La dimension de la couverture de la halle aurait autorisé le plus grand support parisien
d’électricité solaire.
L’intermodalité aurait été organisée sous la lumière naturelle et « sert » une adresse
remarquable.
Augmenter la surface tertiaire sans confisquer davantage le sol de la ville est devenu l’enjeu
de l’Est parisien. La « dilatation » spatiale de la halle dessinait une alternative à cette fatalité
et permettait de décider en toute conscience de la densité. Six unités transversales de
bureaux (potentiels de 34 000m2) flottaient dans la halle, révélant la mesure du vide, en
qualifiant l’intensité.
La densité urbaine alentour peut alors être mesurée à sa juste valeur. La ville familière,
celle du logement, qui vit aussi samedi, dimanche et fêtes, pouvait reprendre ses droits,
également une mise en scène à l’entrée majestueuse de l’hôpital de la Salpêtrière
monument historique du XVII eme siècle pouvait mise en oeuvre.

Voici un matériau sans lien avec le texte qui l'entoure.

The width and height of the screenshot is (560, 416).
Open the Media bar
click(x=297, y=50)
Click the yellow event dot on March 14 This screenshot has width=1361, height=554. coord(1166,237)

Je vous remercie de votre attention
Simon RODRIGUEZ PAGES
Paris, le 16 juin 2011
(1) Fondés en 2000 les Ateliers 2/3/4 réunissent les expériences de trois ateliers français
qui dès le début des années 80 ont portés une attention particulière aux nouveaux
modes de vies qui réclament un retour à la simplicité et aux choses essentielles. Leur
travail se caractérise par la recherche d’une fluidité de l’espace intérieur.